[Dataset rows]
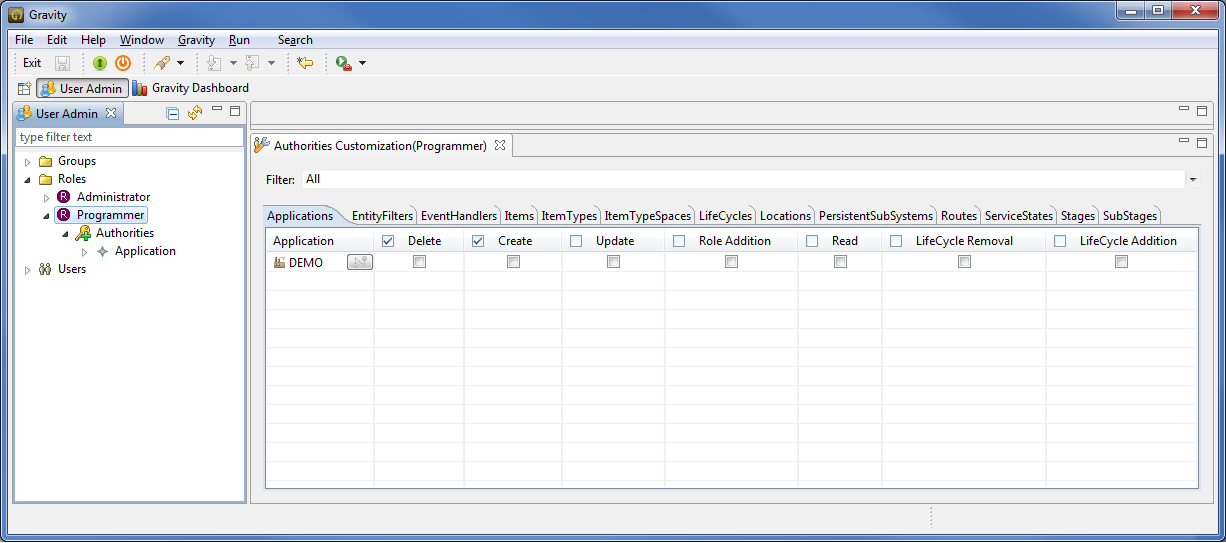This screenshot has height=543, width=1226.
Task: Select the Administrator role in tree
Action: [x=113, y=197]
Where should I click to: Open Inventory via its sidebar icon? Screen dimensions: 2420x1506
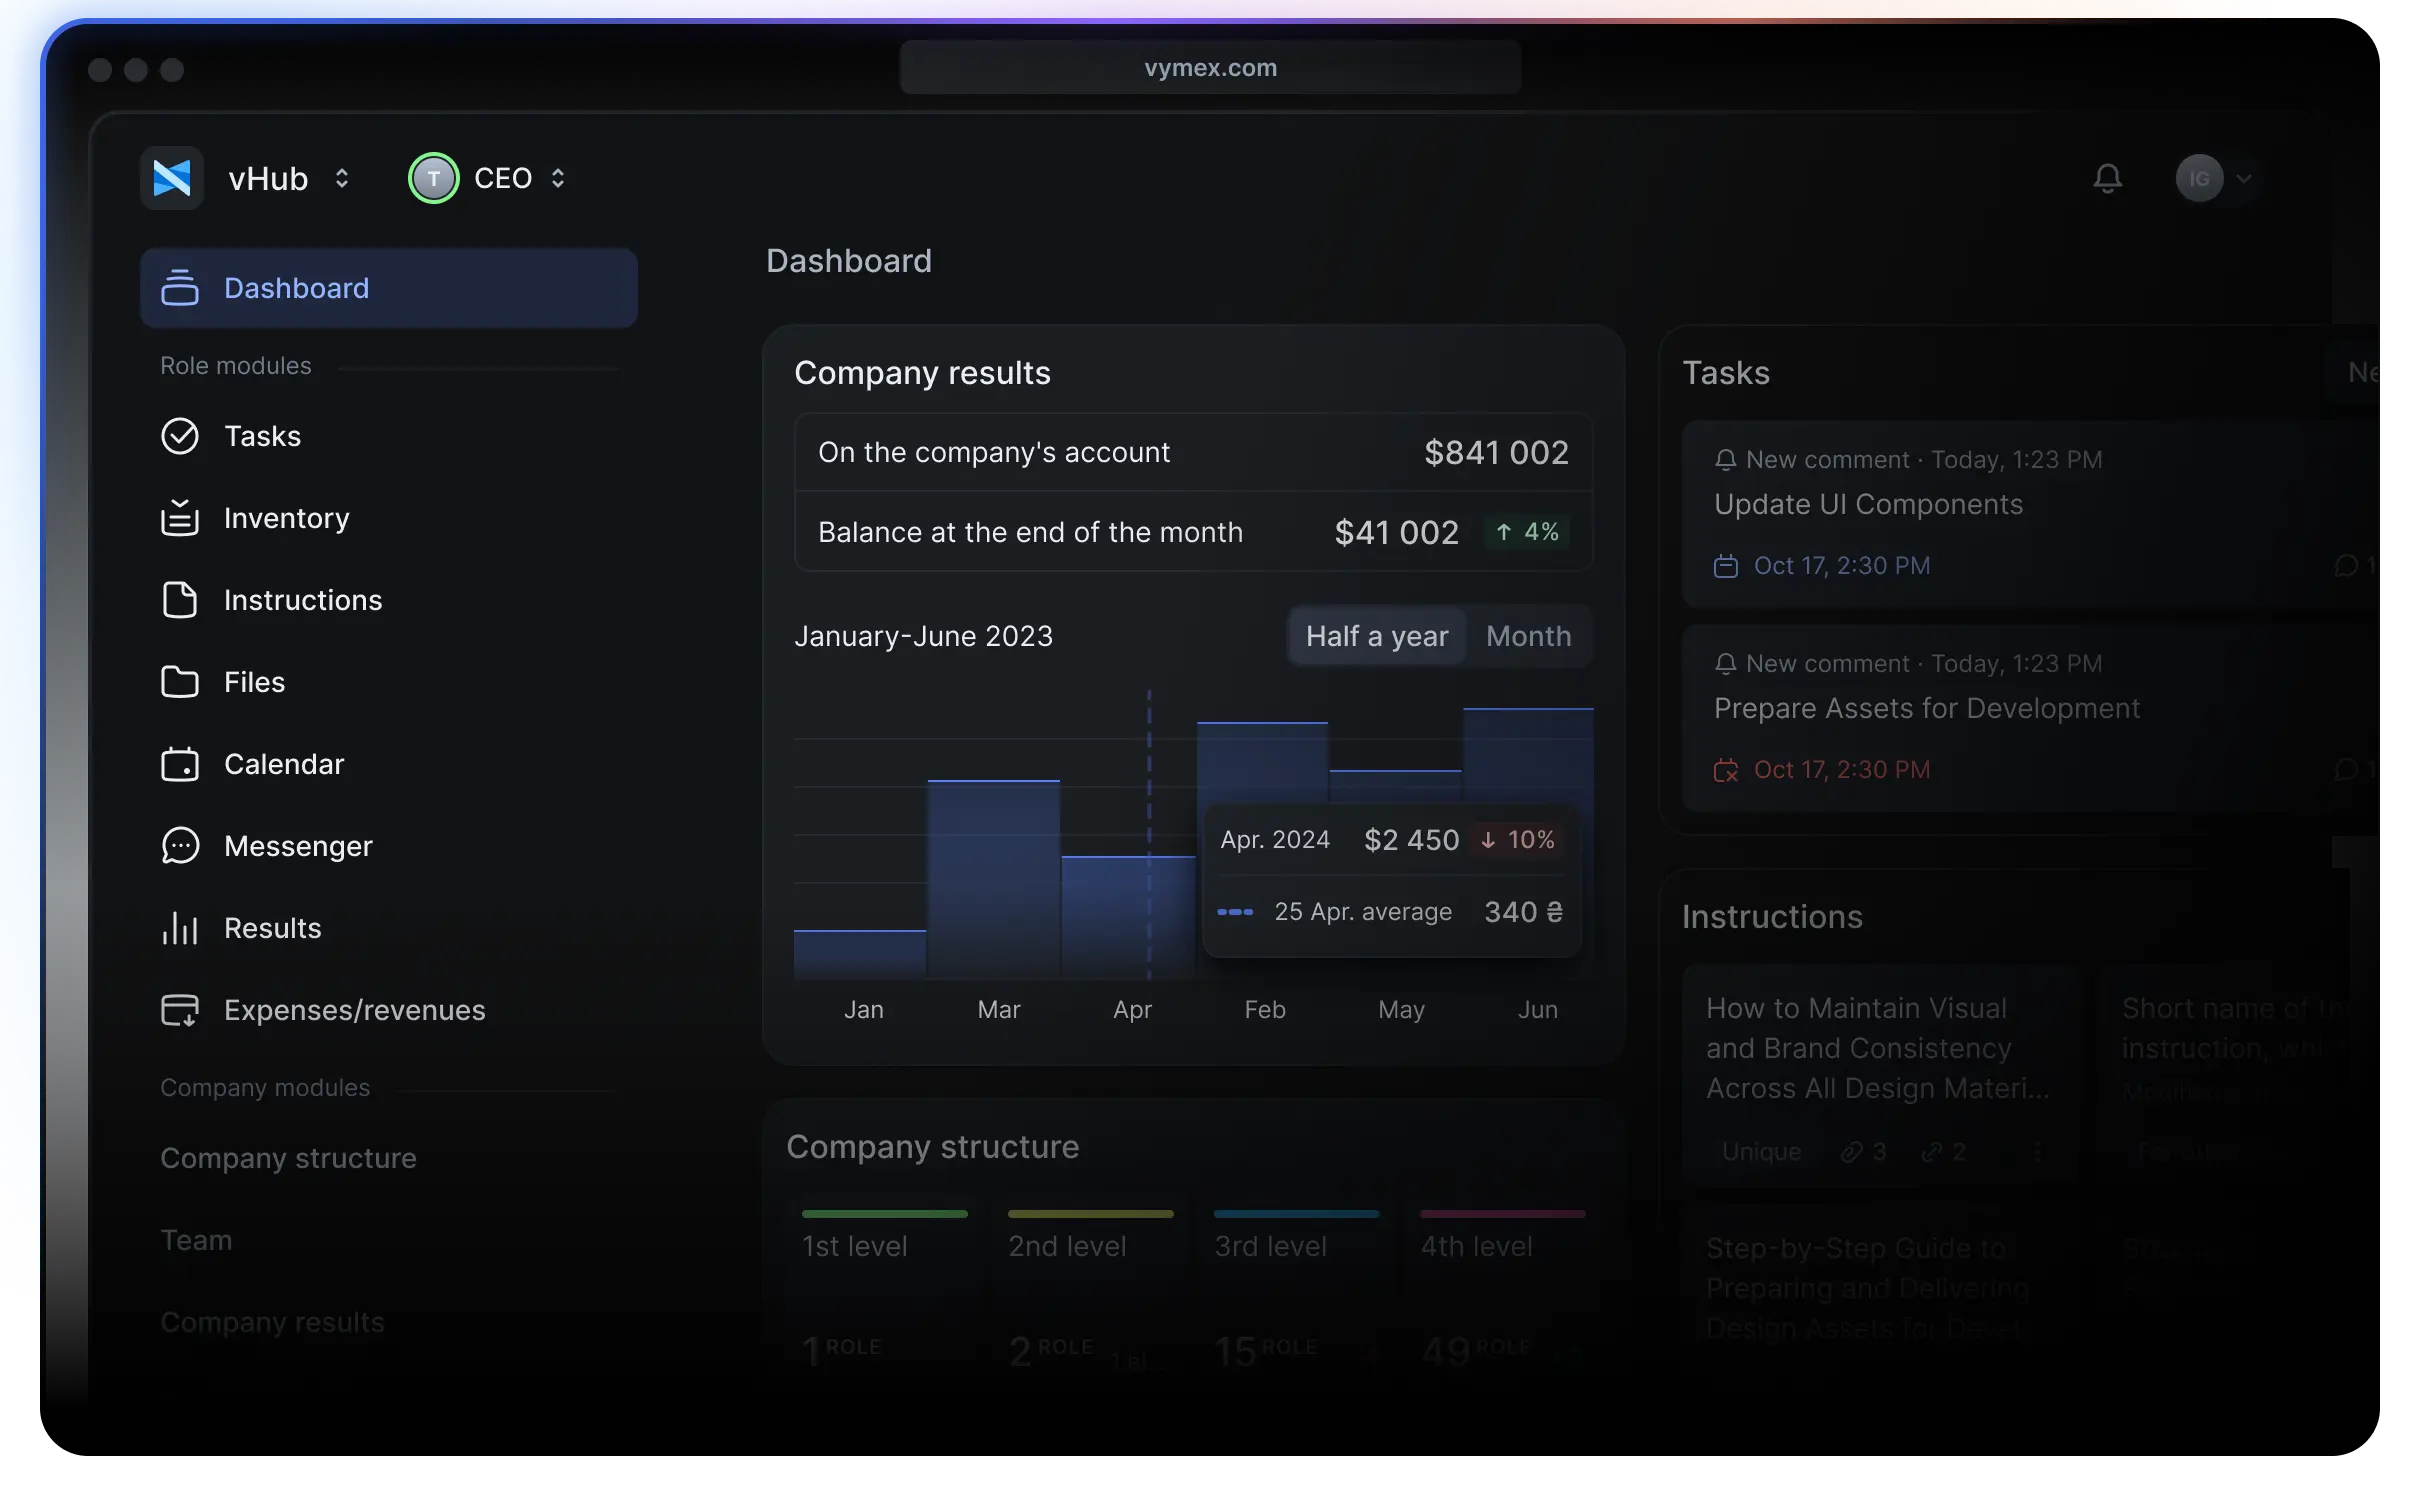point(180,518)
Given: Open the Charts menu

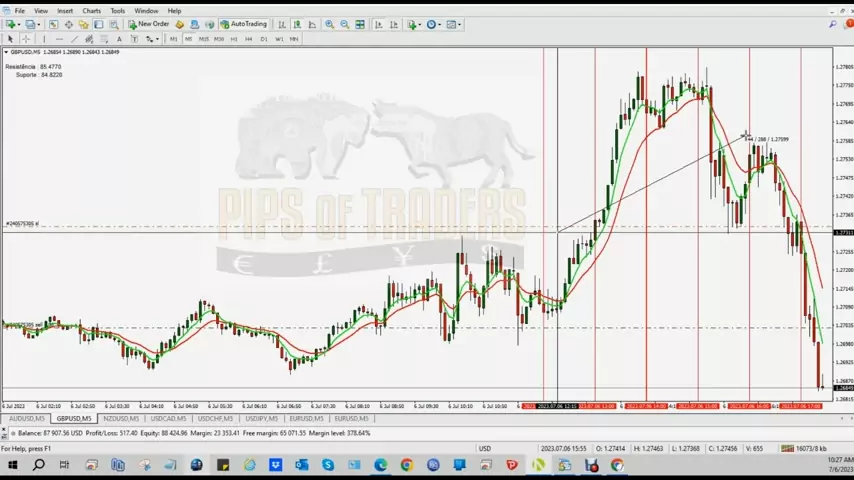Looking at the screenshot, I should click(91, 11).

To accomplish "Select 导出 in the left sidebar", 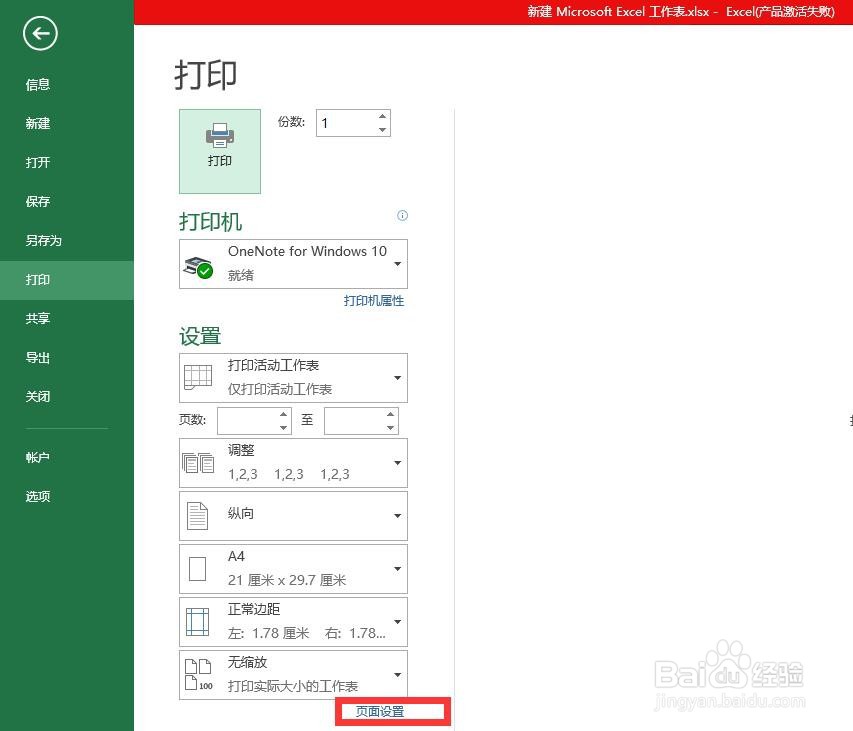I will pyautogui.click(x=37, y=357).
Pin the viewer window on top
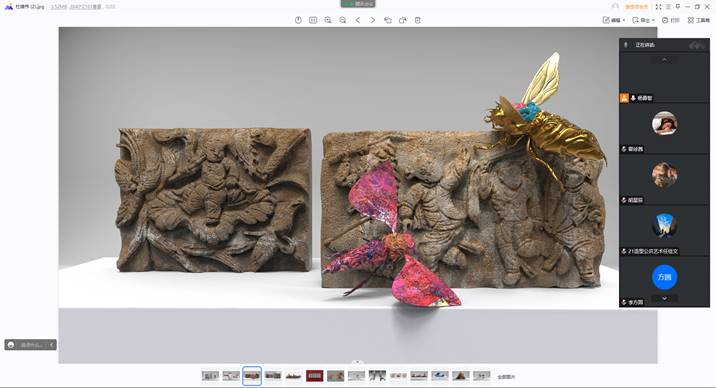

> **WHAT IS EXPECTED**
Extract each line of the records above that contains the string "Open". Treat uppercase and lowercase letters as different.

> **SOLUTION TO THIS EXERCISE**
Where should I click to: Open Inventory via its sidebar icon? Screen dimensions: 2420x1506
Given: Open the Charts menu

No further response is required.